Data section ->
::::::

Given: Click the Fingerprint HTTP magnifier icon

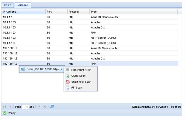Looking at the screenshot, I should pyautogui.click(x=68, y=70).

::::::

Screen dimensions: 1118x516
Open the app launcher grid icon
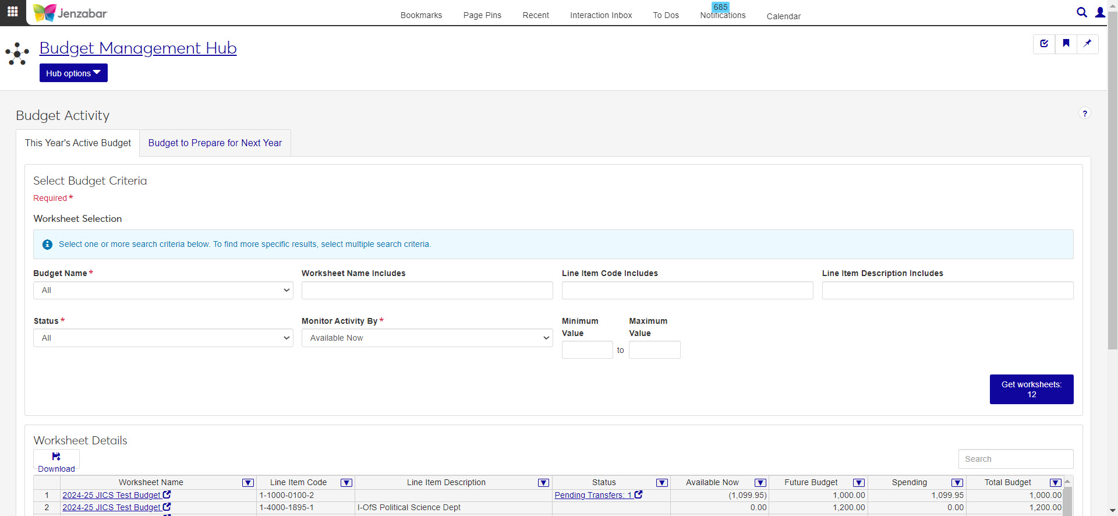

::::::

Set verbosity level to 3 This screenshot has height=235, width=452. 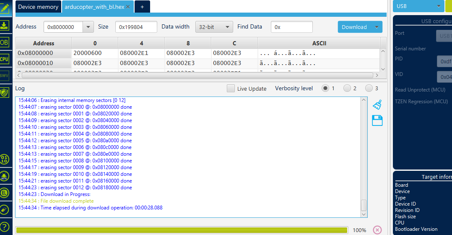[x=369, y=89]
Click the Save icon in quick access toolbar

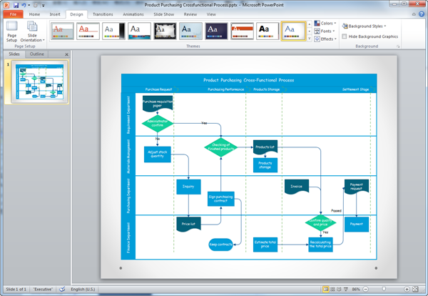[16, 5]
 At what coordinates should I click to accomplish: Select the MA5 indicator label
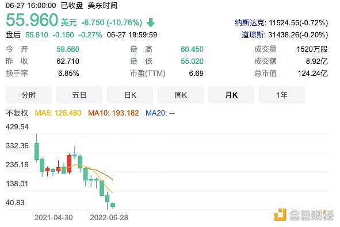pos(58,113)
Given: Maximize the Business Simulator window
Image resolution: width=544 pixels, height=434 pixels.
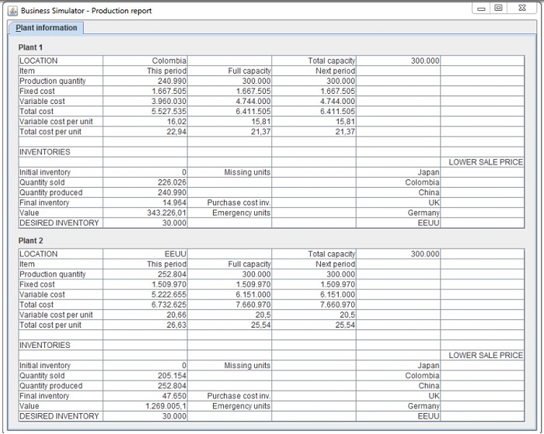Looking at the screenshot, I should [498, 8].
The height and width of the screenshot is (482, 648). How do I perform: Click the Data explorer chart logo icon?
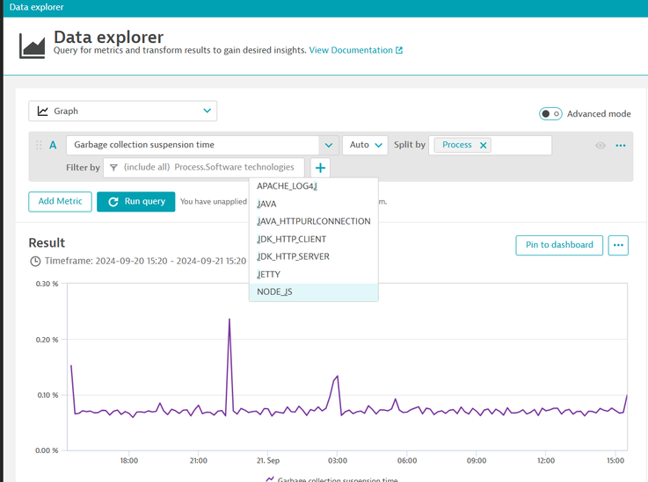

::::::

Task details ->
Render everything in the data from the line containing "Given: Click the" down to the line containing "Looking at the screenshot, I should pyautogui.click(x=68, y=70)." as a Markdown table with the columns Number and Entry, giving each line its row number and skipping blank lines. Leave the pictures out of the answer.

The reply ->
| Number | Entry |
|---|---|
| 1 | Given: Click the Fingerprint HTTP magnifier icon |
| 2 | Looking at the screenshot, I should pyautogui.click(x=68, y=70). |